The following case is a useful commentary on those requirements :

 

FEDERAL COURT OF AUSTRALIA 

Singh v Minister for Home Affairs [2019] FCA 723

 

15    In reviewing the Tribunal’s decision, the primary Judge set forth the decision-making process which had led to the Tribunal decision and its reasons for decision. Of particular concern was the reliance placed by the Tribunal upon the medical certificate which had been provided and which stated that Mr Singh had been “examined and received Medical Treatment at our clinic … [and] will be unfit to continue his usual occupation/study”. The primary Judge then concluded (in part) as follows:

[19]    The approach of the Tribunal to the Medical Certificate was entirely consistent with decisions of numerous Judges in the Federal Court of Australia. In MZAHI v Minister for Immigration and Border Protection [2016] FCA 129 at [7] Davies J said as follows:

[7]    No error has been demonstrated in the conclusion of the Federal Circuit Court that the Tribunal did not deny the appellant procedural fairness. The medical certificate which the appellant furnished to the Tribunal was in the following form:

In my opinion, he/she will be unfit for his/her normal work from 27/5/14 to 28/5/14 inclusive. (medical condition)
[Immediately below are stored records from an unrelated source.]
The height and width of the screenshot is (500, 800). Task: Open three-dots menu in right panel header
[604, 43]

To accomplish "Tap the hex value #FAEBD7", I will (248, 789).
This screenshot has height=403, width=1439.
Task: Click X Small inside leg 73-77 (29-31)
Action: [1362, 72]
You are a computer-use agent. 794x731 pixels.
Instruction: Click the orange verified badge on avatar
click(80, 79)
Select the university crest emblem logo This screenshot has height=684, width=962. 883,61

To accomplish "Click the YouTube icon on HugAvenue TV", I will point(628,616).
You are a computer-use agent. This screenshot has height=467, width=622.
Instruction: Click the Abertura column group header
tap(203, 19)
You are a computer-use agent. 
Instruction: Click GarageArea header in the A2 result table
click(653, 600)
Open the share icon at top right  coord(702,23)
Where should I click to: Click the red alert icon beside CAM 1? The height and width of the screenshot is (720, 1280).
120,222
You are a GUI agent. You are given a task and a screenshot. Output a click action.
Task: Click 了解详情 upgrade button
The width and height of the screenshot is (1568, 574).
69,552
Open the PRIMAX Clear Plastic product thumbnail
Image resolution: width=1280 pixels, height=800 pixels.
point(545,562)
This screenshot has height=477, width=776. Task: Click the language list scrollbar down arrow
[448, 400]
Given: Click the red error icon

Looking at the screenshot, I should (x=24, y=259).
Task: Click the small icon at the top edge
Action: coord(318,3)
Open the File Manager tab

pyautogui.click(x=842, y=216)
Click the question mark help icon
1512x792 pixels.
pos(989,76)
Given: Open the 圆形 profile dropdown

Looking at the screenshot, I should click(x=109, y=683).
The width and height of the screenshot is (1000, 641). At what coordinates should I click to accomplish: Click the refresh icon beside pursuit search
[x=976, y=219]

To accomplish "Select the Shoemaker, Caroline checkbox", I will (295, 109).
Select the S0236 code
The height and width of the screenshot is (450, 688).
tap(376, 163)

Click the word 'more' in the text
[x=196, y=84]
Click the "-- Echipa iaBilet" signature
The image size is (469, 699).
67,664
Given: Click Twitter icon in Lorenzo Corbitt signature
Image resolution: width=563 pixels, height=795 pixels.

The medical certificate was plainly inadequate to justify any further adjournment of the Tribunal hearing. The medical certificate merely stated that the appellant was unfit for work and provided no meaningful detail about the nature of the appellant’s illness, or any meaningful content which would enable the Tribunal to conclude that the appellant could not participate at the Tribunal hearing. Given the absence of any meaningful content in the medical certificate it was open to the Tribunal to reject that certificate as sufficient proof that the appellant was unable to participate in a Tribunal hearing on that day…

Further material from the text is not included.